TASMANIAN health organisations yesterday called on the government to find the funding for public hospitals to open theatres closed by cost-cutting instead of setting up separate elective surgery facilities.
Operating theatres across the three regions were shut down as one of the measures used by the three acute care facilities to meet the largest-ever budget cost cutting demands by the state government last financial year.
Northern Tasmania's Launceston General Hospital still has two of its six theatres and the supporting surgery units closed.
The health groups were commenting on one of the main recommendations from Tasmanian independent health analyst Martyn Goddard's report into the financial efficiency of the state's public hospitals released this week.
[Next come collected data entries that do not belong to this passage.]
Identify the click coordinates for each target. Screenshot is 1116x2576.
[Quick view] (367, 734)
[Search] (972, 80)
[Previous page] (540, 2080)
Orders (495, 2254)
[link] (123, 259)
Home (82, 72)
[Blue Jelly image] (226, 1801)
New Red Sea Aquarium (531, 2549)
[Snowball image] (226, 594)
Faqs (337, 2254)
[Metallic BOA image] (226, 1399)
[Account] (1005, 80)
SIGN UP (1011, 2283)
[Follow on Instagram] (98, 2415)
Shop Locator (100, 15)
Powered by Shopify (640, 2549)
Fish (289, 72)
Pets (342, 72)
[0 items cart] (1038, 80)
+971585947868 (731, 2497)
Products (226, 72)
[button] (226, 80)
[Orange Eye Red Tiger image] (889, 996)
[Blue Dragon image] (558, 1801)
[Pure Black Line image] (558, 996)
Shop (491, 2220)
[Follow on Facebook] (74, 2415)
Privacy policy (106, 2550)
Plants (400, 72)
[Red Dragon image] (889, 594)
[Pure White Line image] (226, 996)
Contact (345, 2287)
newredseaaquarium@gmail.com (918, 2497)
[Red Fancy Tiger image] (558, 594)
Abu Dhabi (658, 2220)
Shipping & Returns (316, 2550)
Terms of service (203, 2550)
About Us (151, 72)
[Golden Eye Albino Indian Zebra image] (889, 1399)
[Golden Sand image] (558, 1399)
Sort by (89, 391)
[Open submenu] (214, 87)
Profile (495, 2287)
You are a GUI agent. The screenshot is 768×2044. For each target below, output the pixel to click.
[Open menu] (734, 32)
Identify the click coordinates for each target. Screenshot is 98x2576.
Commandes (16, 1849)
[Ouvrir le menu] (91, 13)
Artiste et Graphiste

Mr Goddard called on the government to explore separating elective surgery from emergency in public hospitals.
His preference was to establish new elective-only surgery units in empty space within existing private hospitals in Launceston and Hobart.
Calvary Health Care Tasmania chief executive Grant Musgrave said the private hospital provider was interested in talking with the state government about such an arrangement.
He said Launceston's Calvary St Vincents had the capacity for a separate public unit.
"We have the St James ward which used to be a rehabilitation ward which is currently closed, " Mr Musgrave said.
"We have the capacity to add another floor to the building and there is also a big area at the back of St Johns that we use for storage so that we have the room for a central sterilising unit upstairs and a theatre space downstairs."
Health and Community Services Union assistant state secretary Tim Jacobson said the public system already had the capacity to do the extra elective surgery needed to make it efficient.
"We've got new theatres at the LGH and will soon have them at the Royal Hobart Hospital and there is also the capacity at the Mersey," Mr Jacobson said.
"We have the capacity - we just need the government funding to open the theatres that have been closed ... and put the staff back into theatres."
Australian Medical Association Northern Tasmania spokesman Glenn Richardson said transferring a chunk of elective surgery into the private sector would not be an incentive for people to have private hospital cover.